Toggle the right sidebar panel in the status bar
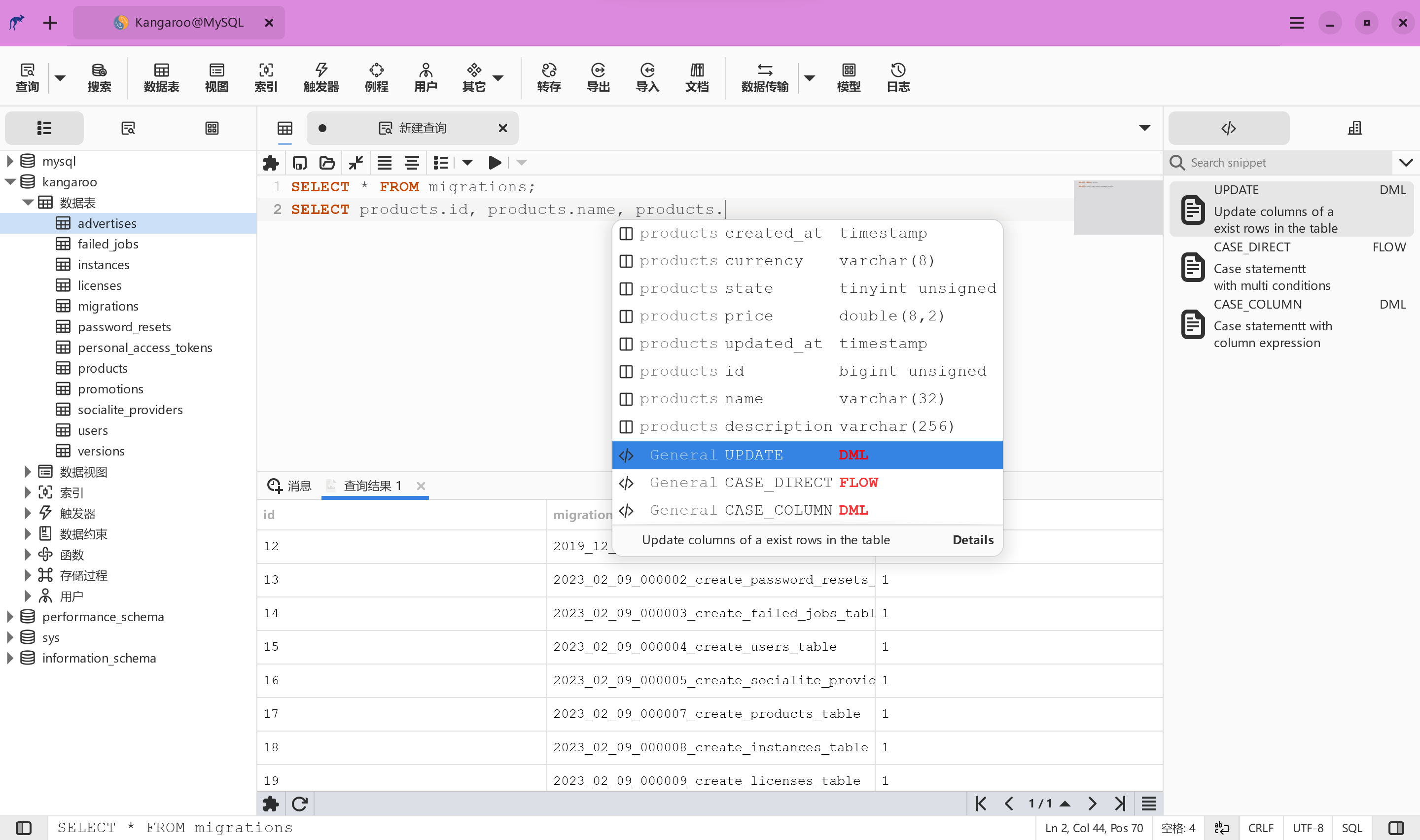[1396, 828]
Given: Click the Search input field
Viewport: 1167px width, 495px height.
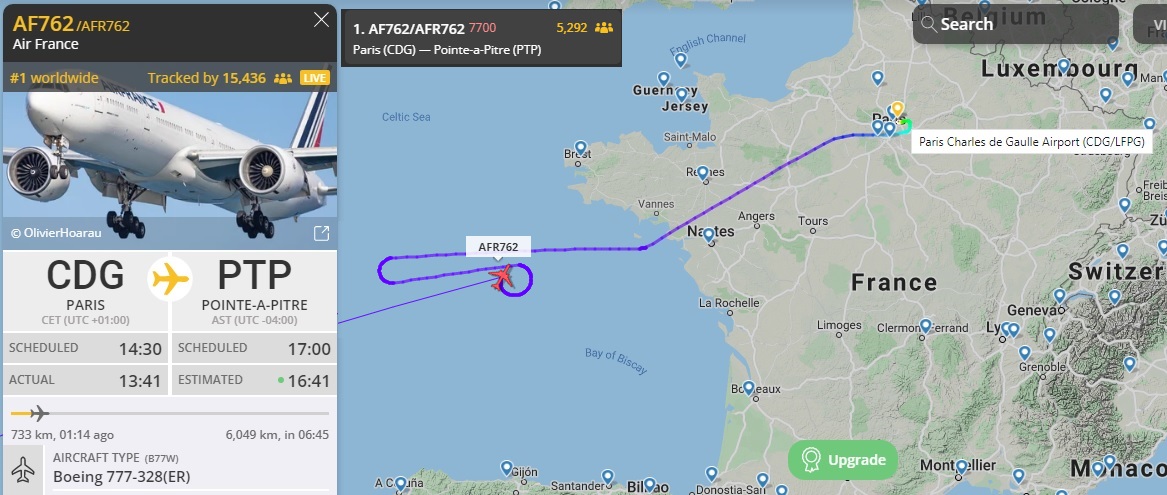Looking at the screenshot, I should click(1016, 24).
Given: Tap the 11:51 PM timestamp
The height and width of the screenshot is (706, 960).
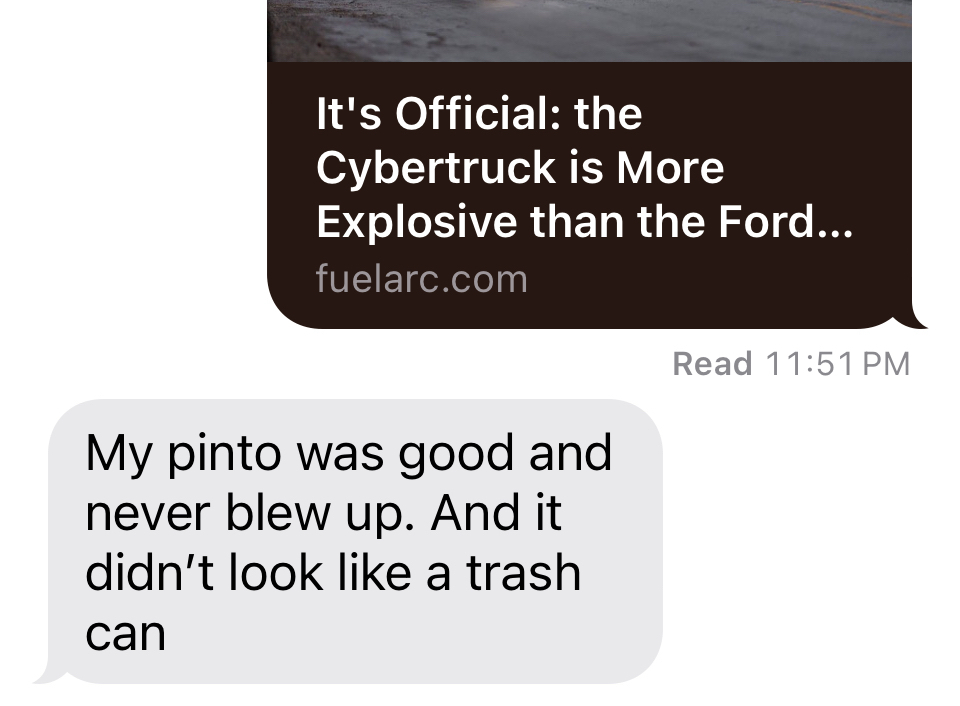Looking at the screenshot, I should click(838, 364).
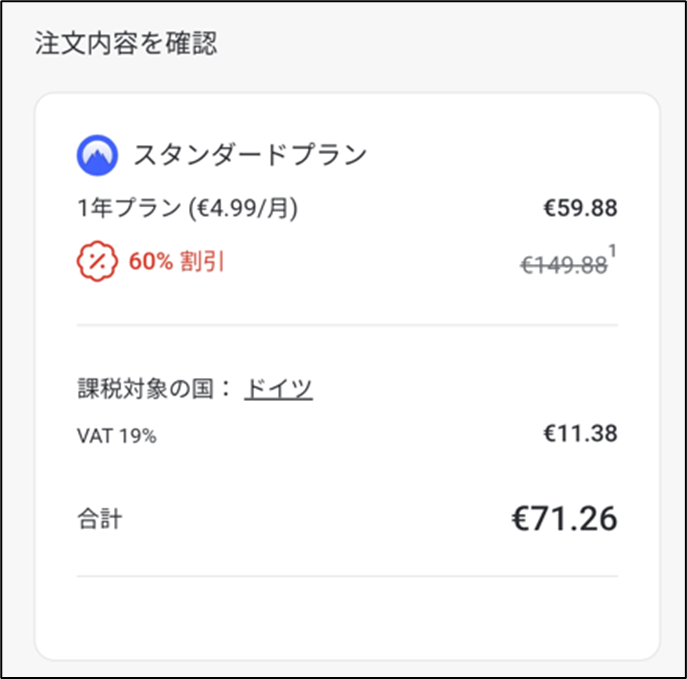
▬▬▬▬▬▬
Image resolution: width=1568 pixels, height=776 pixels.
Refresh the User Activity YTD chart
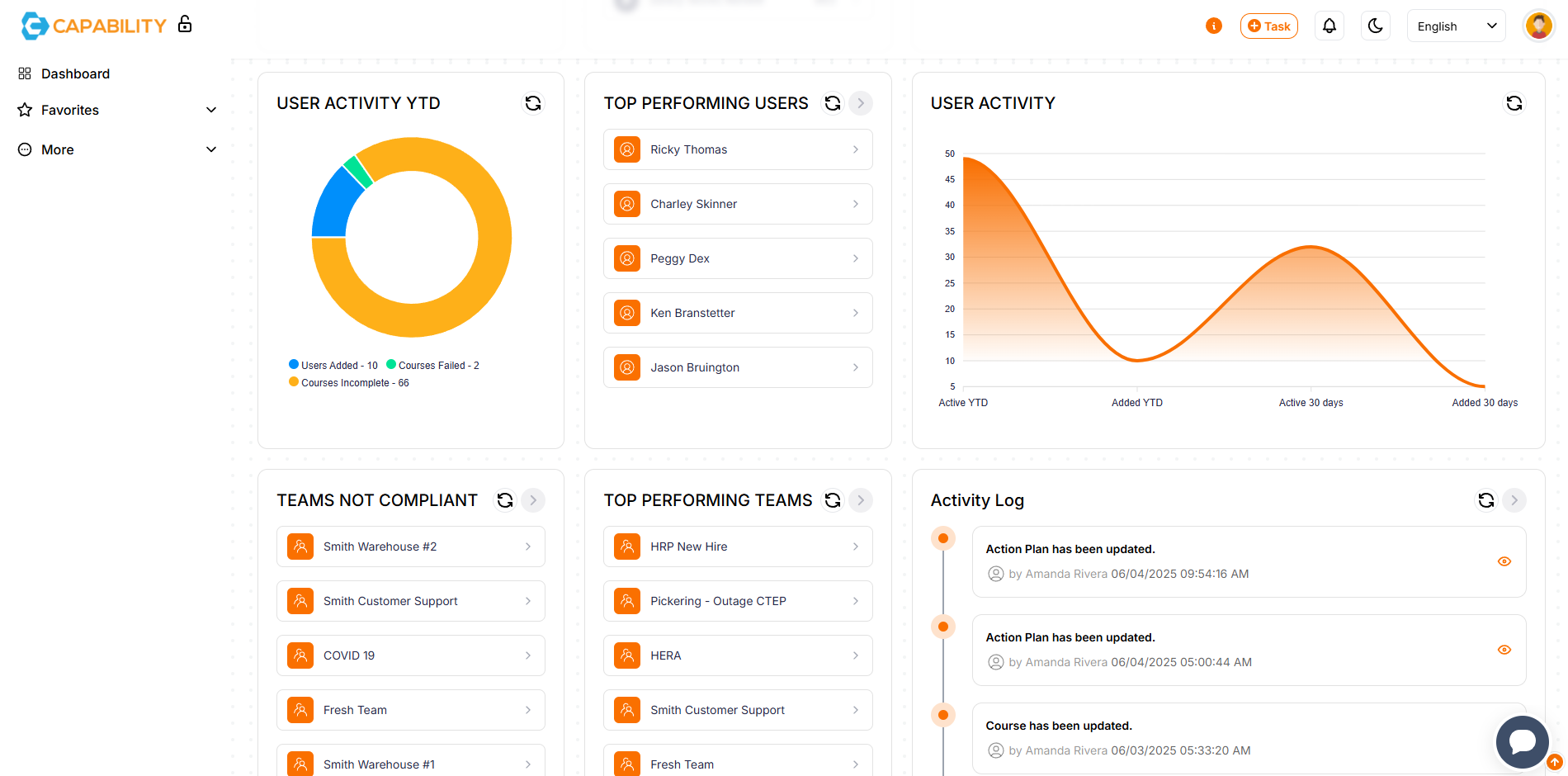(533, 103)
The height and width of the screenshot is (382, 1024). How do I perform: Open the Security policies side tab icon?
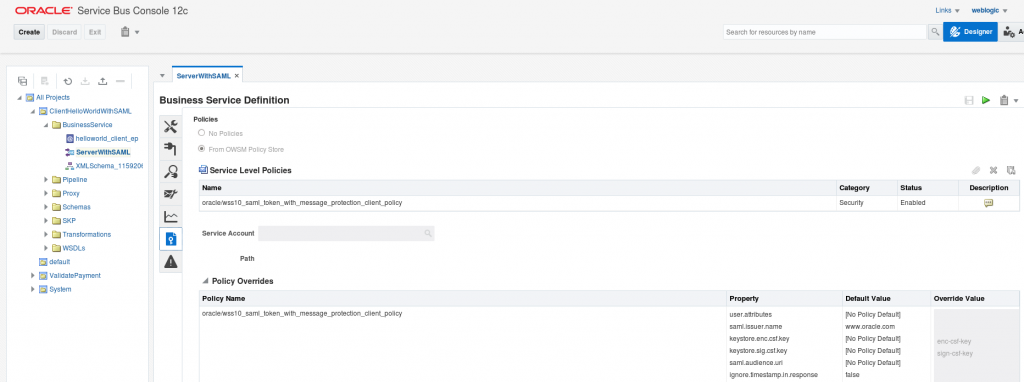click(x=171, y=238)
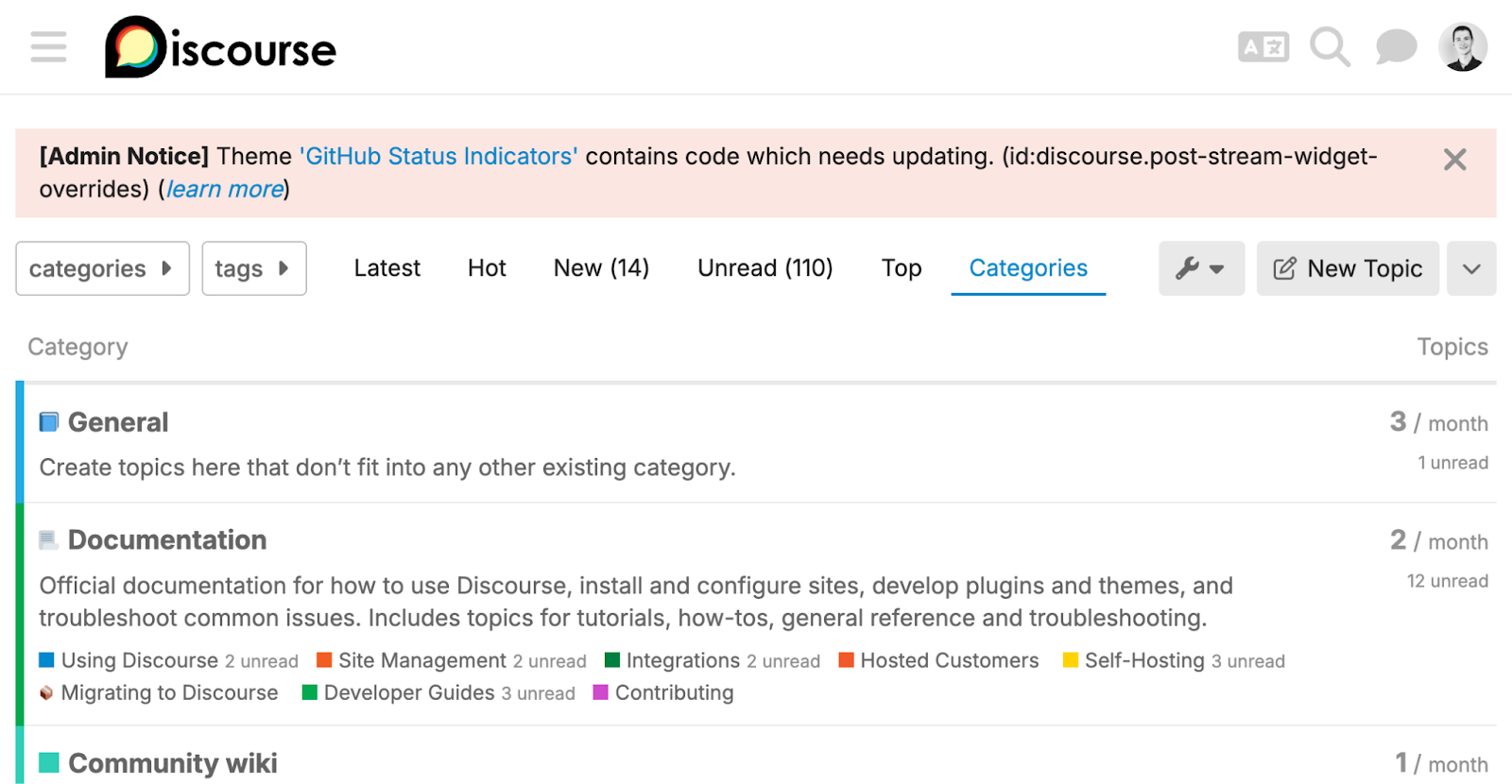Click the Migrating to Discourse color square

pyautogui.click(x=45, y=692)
▬▬▬▬▬▬
> _The problem_
Swap "Refresh" for "Reload" in the rows between the lines holding "Image resolution: width=1568" and "pyautogui.click(x=45, y=692)", inclusive, and change nothing else. Give back only those rows, without the pictures.

> _Worked solution_
Image resolution: width=1568 pixels, height=776 pixels.
Reload the User Activity YTD chart
(533, 103)
The height and width of the screenshot is (382, 1024). How do I perform: Open the Security policies side tab icon?
click(x=171, y=238)
Click the Migrating to Discourse color square

pyautogui.click(x=45, y=692)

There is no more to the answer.